Name \_\_\_\_\_

Multiprocessors, Etc. EE 7700-2 Final Examination <sup>11</sup> December 2003, 15:00–17:00 CST

Problem 1 \_\_\_\_\_ (35 pts)

- Problem 2 \_\_\_\_\_ (15 pts)
- Problem 3 \_\_\_\_\_ (50 pts)

Exam Total \_\_\_\_\_ (100 pts)

Alias

Good Luck!

Problem 1: (35 pts)In the code fragment below the loop is executed for many iterations. The address used by the first load is never the same as the address used by the second load. Line labels are provided for convenience.

LOOP:

```
A: lw r1, 0(r2)  # r1 = Mem[r2] Loaded addresses unpredictable.
B: lw r3, 0(r1)  # r3 = Mem[r1]
C: addi r3, r3, 1  # r3 = r3 + 1
D: sw 0(r1), r3  # Mem[r1] = r3
E: bneq r2, r4, LOOP # if r2 != r4 then goto LOOP after next insn.
F: addi r2, r2, 4  # r2 = r2 + 4 (Part of the loop body.)
```

(a) Draw a dataflow graph covering two iterations. Use ellipses  $(\cdots)$  to show how the dataflow graph would continue for additional iterations.

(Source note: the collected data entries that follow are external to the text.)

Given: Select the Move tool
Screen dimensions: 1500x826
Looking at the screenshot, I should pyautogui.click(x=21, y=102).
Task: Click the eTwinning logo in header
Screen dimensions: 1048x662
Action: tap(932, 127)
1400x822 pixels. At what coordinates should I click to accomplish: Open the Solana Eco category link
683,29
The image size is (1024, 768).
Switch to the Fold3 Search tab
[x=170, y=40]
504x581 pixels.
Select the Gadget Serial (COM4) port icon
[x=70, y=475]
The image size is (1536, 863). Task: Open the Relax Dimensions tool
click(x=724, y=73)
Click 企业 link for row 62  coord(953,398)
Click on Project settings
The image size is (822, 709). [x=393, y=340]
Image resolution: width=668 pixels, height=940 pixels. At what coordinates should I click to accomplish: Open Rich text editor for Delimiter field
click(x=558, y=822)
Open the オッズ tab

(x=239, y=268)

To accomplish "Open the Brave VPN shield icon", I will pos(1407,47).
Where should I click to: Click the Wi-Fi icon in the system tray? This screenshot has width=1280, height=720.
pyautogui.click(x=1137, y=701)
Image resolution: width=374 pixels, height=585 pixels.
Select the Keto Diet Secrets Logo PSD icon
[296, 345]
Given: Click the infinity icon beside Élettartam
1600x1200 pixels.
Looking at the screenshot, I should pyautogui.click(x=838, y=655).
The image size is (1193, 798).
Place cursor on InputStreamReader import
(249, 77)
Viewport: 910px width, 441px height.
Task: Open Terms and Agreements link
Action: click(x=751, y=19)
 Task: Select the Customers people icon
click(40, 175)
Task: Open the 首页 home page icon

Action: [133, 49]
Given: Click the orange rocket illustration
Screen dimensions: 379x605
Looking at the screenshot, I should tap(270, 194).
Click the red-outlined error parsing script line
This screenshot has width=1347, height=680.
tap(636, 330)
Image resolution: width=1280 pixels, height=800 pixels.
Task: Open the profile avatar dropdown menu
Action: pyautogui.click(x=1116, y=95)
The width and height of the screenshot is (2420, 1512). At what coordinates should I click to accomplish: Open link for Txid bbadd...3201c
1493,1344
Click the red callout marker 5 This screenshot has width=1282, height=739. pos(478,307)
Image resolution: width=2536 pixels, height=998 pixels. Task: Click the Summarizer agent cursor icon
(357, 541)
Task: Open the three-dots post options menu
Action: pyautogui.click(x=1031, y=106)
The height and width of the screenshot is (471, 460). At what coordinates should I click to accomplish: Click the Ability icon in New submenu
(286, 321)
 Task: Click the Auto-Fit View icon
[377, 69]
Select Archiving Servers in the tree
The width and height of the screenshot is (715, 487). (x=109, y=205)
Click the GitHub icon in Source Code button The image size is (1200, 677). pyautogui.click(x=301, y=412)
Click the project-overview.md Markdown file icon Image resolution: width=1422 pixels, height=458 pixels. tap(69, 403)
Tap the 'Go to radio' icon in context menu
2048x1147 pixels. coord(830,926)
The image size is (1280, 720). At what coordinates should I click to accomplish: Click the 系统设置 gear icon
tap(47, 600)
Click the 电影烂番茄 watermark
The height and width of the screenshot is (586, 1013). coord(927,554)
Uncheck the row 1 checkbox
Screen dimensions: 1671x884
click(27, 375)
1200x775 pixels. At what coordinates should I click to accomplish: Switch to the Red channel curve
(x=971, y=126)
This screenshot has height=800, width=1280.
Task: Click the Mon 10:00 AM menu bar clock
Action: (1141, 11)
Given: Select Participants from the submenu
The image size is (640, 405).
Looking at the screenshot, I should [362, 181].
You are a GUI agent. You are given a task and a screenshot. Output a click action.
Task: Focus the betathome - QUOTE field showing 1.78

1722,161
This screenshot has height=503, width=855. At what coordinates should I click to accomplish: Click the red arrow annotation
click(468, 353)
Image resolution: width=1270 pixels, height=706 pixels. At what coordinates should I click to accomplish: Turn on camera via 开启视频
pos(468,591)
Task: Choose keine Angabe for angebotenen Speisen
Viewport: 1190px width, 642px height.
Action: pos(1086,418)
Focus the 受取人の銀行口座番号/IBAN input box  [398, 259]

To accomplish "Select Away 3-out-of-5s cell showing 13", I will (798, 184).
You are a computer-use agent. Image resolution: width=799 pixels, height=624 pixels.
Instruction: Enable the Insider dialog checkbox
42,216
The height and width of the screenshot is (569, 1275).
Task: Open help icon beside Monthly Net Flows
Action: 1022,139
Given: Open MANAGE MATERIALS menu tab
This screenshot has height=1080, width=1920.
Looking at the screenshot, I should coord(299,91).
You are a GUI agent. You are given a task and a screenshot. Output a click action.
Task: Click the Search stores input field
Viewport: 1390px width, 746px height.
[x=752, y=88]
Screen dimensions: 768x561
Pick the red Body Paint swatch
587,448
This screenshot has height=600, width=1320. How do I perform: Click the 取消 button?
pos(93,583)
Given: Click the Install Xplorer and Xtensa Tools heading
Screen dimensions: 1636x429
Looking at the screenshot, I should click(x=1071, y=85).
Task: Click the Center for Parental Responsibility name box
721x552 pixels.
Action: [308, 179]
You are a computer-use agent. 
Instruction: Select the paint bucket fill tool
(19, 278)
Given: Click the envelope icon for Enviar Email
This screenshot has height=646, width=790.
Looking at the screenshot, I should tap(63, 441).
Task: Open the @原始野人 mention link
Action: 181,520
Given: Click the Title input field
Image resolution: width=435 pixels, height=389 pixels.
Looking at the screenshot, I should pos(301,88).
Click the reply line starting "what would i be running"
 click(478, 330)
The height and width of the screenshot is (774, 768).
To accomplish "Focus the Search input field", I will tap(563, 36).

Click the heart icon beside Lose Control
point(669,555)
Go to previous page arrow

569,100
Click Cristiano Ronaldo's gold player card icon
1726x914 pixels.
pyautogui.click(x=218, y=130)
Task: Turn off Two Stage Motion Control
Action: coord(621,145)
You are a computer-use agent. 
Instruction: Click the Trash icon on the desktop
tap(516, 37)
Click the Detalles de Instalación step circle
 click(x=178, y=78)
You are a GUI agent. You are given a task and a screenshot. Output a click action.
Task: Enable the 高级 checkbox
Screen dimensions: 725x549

(b) Using the dataflow graph determine the ILP (ideal IPC) for a large number of iterations.

Problem 1, continued:

(c) Describe the potential for each of the techniques below to improve the performance of the loop over the base system described below.

The base system is 8-way superscalar and dynamically scheduled with a 128-entry reorder buffer and good branch prediction. There is a cache but performance is affected by cache misses. A load suffering an L2 cache miss must wait at least 100 cycles for the data.

If there is potential for improvement using the technique, **explain how that is achieved.** (Explain what is going faster, not details of the mechanism.) If there is little or no potential for performance improvement, **briefly explain why not.** 

A system with a 1000-entry reorder buffer and other resources proportionately increased.

Prefetch. (Indicate the simplest kind that would be effective, if any.)

Pre-Execution

Problem 1, continued:

Γ

Implicit Multithreading (IMT)

Data Prediction

Dynamic Optimization (rePlay or optimization cache)

Problem 1, continued:

SMT (Simultaneous Multithreading), code can be modified.

Multiprocessor, code can be modified.

Problem 2: (15 pts)The code below runs on a multiprocessor using a write-invalidate, directory-based cache coherence protocol.

It takes more than 1 ns to send a message between any two processors, and any particular access can be completed in much less than an hour. The time needed to send a message from any processor to the home memory of address 0x1000 is identical. Initially the caches are empty.

In time order, show the cache states, directory states, and messages that will be sent to execute the code below.

```
Proc 1, t = 0
lw 0x1000
Proc 2, t = 1 hour
lw 0x1000
Proc 3, t = 2 hours
sw 0x1000 <- STORE, NOT LOAD
Proc 1, t = 2 hours + 1 ns
lw 0x1000
Proc 4, t = 2 hours + 2 ns
```

lw 0x1000

Problem 3: Answer each question below.

(a) (7 pts)Explain how a stride prefetcher determine prefetch addresses. If a table is involved (*Hint: there is*) describe how the table is indexed, what is stored in each entry, and how it is used to predict addresses.

(b) (7 pts)Show how the multiple branch predictor (MBP) covered in class can predict three branches in one cycle without having to do three consecutive PHT lookups.

(c) (7 pts) How might hierarchical sequencing of trace cache entries reduce the number of entries used in the trace cache? Show an example.

(d) (7 pts)Why might it be harder to get speedup with computation re-use than with data prediction?

(e) (7 pts)With confidence estimation data prediction accuracy can exceed 90% and result, by some measures, in good performance improvement. Then why is it not practical?

(f) (8 pts)Pre-execution and dynamic optimization using rePlay have similarities.

Describe a situation in which both pre-execution and dynamic optimization using rePlay could effectively pre-execute a load. Describe the steps involved.

Describe a situation in which pre-execution could effectively (though not perfectly) pre-execute a load but rePlay could not. Clearly indicate what rePlay's weakness is.

(g) (7 pts)You are developing a branch predictor that will be particularly accurate for program X. Assume that Shade, SimpleScalar, and SimOS could all simulate the same ISA.

Describe an advantage in using Shade over SimpleScalar.

Describe an advantage in using SimpleScalar over Shade.

Describe an advantage for SimOS.

Would an instrumentation system be appropriate?